Semarang'da yapacak çok şey olmayınca biz de her hafta sonu film güzel olsun olmasın sinemaya gitmeyi adet edindik. Gerçi Türkiye'de de birer sinema canavarıydık ama burada biraz da "elimiz mahkum" durumu da var.
Yalnız burada sinema ile ilgili söylemem gereken bir kaç şey var. Birincisi filmler öyle diğer ülkelerle aynı anda gelmiyor çoğunlukta.. Hatta Jakarta-Semarang hattında bile aksama var diyebilirim. Bir de "her cuma yeni film gelir kesin" düşüncesi burada anlamını yitiriyor. Keza ne zaman neye göre film seansı ayarladıkları meçhul...

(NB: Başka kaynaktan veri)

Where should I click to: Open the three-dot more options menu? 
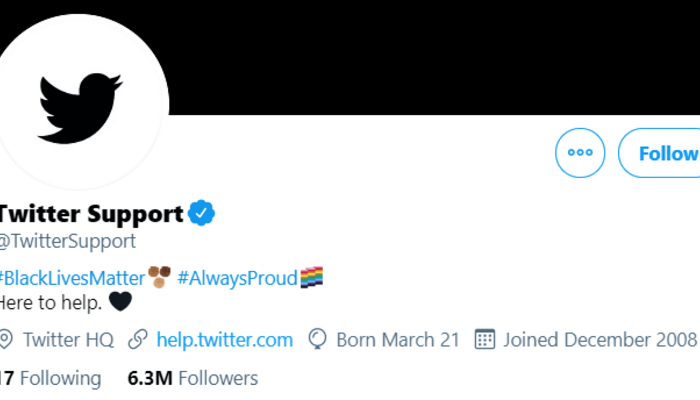(x=580, y=153)
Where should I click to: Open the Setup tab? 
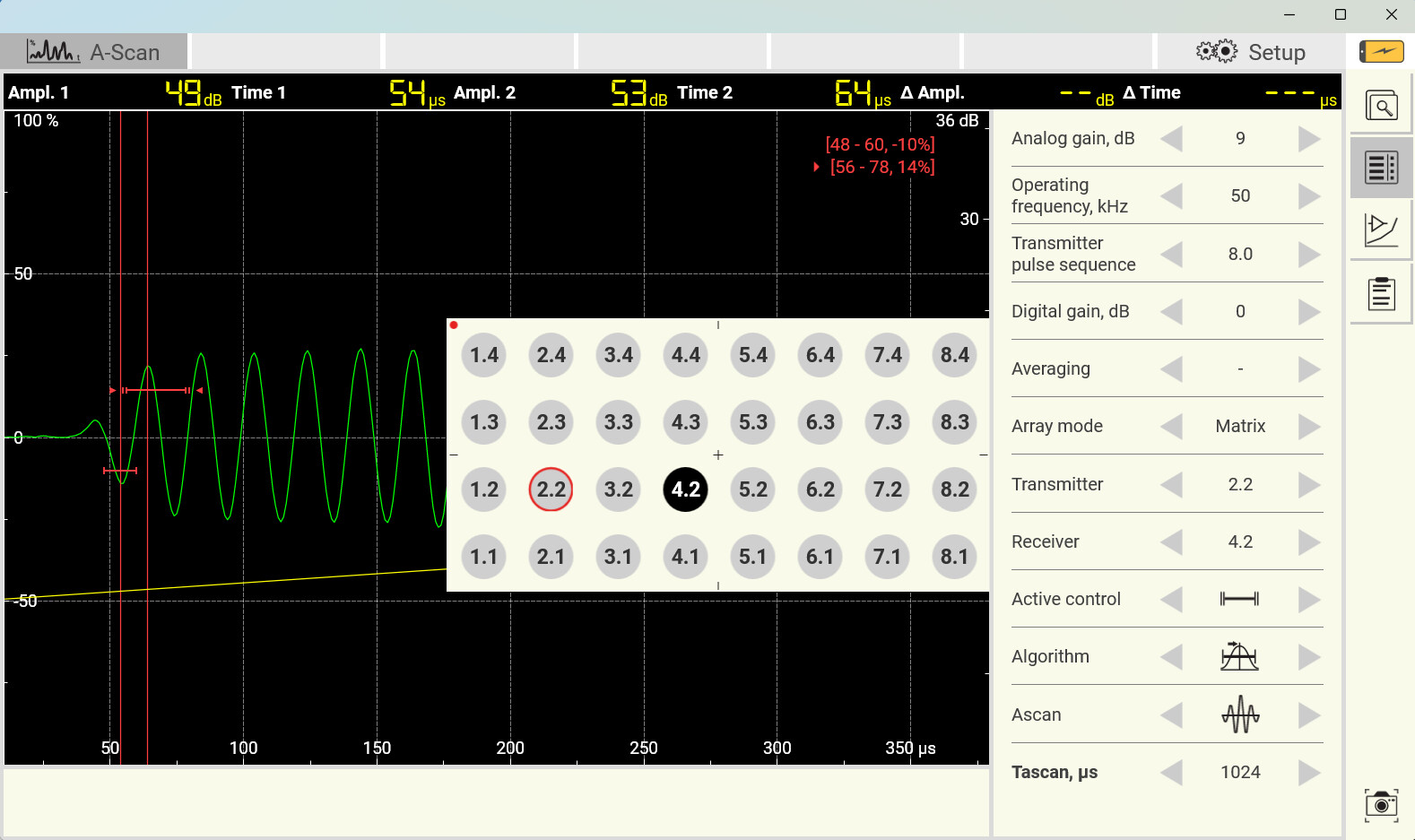point(1251,52)

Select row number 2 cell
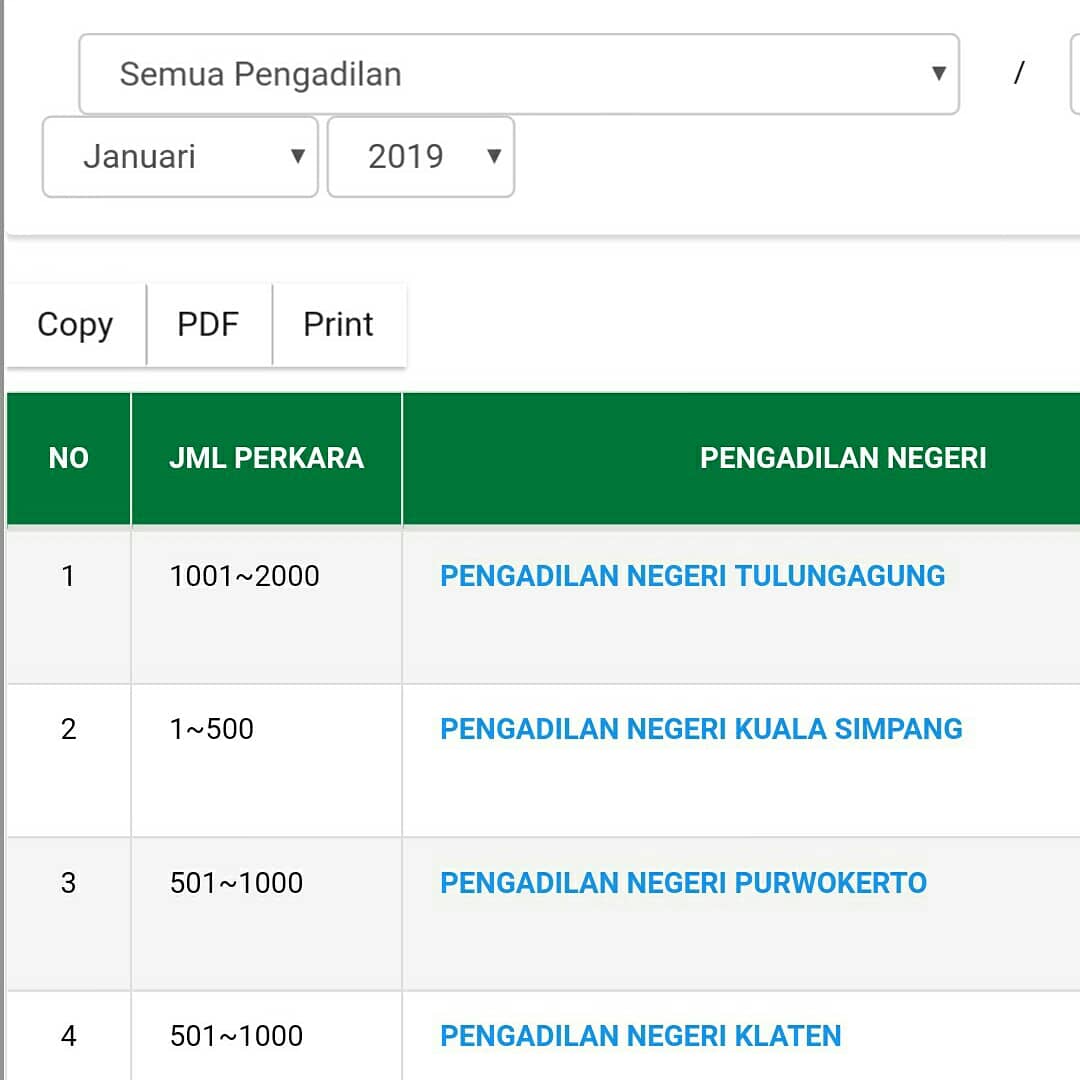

Ayrıca film sektörü ile Endonezya hükümeti arasında çeşitli anlaşmazlıklar da büyük yapımların bu ülkede yayınlanmasını engelliyor. Bir ara film seanslarını da azalttılar ve de eski filmleri getirdiler. Nedeni vergiler. Hükümet çok yüklü vergi isteyince firmalar film getiremez oldular. Bu tabii ilk versiyon. İkinci versiyon, büyük film yapım şirketleri Endonezya'da sadece bir sinema grubu ile anlaşma yaptıkları için, filmler sadece o sinemalara geliyor. Yani o grup tekeli elinde tutuyor. Haliyle diğer sinema grupları isyan ettiler. Hükümet uyardı. Uyarısı dikkate alınmayınca, film yapımcılarına büyük vergi uygulaması getirdi ceza olarak. İşte bu da ikinci versiyon.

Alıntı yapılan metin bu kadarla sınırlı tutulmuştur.